Sosyal Medya Korku Tuzağı! Deprem ve Hastalık Haberleri Psikolojimizi Nasıl Etkiliyor?
İzmir Ege Haberleri

Sosyal Medya Korku Tuzağı! Deprem ve Hastalık Haberleri Psikolojimizi Nasıl Etkiliyor?


24 May 20255 dk okuma7 görüntülenmeSon güncelleme: 09 July 2025

Günümüzün büyük bir bölümünü sosyal medyada geçiriyoruz. Sosyal hayat yerini, sosyal medyada sosyalleşmeye bıraktı. En fazla yapılan ise başkalarının hayatlarını sosyal medya üzerinden izlemek… Yapılan araştırmalar bu sürenin çok uzun olduğunu gösteriyor. Peki, her türlü içeriğin olduğu bu mecralar bizlerin psikolojisini nasıl etkiliyor? Gelin bu hafta cebimizdeki ve elimizdeki gizli tehlikeye bakalım.

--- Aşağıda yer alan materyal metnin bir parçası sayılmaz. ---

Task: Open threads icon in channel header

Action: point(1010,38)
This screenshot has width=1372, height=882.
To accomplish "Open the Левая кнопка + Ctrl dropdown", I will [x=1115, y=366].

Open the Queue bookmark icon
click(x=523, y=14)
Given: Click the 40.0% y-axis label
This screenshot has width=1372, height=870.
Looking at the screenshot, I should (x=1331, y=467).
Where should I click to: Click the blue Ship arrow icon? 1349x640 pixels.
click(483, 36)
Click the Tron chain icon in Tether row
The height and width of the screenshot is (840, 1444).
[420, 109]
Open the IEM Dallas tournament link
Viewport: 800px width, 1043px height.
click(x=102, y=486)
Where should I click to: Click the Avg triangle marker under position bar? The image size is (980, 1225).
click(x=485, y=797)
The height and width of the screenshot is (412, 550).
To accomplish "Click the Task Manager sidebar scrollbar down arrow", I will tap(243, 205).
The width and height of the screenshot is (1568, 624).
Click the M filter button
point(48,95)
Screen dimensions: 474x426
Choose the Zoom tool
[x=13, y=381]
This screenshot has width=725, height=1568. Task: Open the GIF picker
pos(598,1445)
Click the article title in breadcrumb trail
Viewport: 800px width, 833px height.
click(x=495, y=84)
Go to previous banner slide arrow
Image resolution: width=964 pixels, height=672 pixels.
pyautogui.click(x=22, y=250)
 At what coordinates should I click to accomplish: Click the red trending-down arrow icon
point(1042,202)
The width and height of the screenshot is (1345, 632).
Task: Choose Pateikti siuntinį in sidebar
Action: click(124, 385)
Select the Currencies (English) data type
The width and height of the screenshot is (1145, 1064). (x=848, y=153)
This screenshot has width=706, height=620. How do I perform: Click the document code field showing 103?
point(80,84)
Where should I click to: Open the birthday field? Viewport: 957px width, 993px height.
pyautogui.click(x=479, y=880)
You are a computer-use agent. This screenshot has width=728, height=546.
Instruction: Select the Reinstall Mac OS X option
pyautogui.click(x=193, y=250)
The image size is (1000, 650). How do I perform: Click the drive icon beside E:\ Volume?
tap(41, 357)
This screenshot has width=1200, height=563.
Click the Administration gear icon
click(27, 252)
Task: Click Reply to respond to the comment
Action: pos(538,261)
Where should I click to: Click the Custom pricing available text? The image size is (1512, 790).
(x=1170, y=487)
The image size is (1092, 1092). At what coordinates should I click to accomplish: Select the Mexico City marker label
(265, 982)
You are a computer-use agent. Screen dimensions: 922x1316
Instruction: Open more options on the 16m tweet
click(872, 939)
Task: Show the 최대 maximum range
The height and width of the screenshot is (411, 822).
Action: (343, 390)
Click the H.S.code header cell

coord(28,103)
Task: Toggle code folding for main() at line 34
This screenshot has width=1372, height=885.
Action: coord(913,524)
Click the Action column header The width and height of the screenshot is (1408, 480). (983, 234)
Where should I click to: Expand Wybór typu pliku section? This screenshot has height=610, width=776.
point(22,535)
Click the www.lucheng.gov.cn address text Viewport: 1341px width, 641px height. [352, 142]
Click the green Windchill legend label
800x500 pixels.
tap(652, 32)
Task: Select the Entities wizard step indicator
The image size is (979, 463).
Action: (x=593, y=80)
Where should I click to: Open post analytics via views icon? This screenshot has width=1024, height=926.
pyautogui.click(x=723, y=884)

Sosyal Medyanın Karanlık Yüzü: Korku ve Manipülasyon

Yapmış olduğumuz çok basit bir kaydırma hareketi ile sayısız içeriği her gün görüyor ve fark etmeden bazı şeylere maruz kalıyoruz. Özellikle son dönemlerde sürekli farklı bölge isimleri ile şiddetli deprem beklentisi yazılı video ya da yazılara denk geliyorum. Tabi bir merak tıklayıp okuyoruz, bir bakıyoruz ki içine çekilmişiz bile… Algoritma öyle bir çalışıyor ki bir videoya bakınca benzer içerikler hop sayfaya düşüyor. Bu içerikler bir deprem bilimci ya da uzman tarafından hazırlanmamış yani doğru bilgiler değil ama çok kişi tarafından paylaşılıyor. Böylece yalan bir bilgi elden ele geziyor hem de artarak, sadece deprem içerikli bilgilerde değil…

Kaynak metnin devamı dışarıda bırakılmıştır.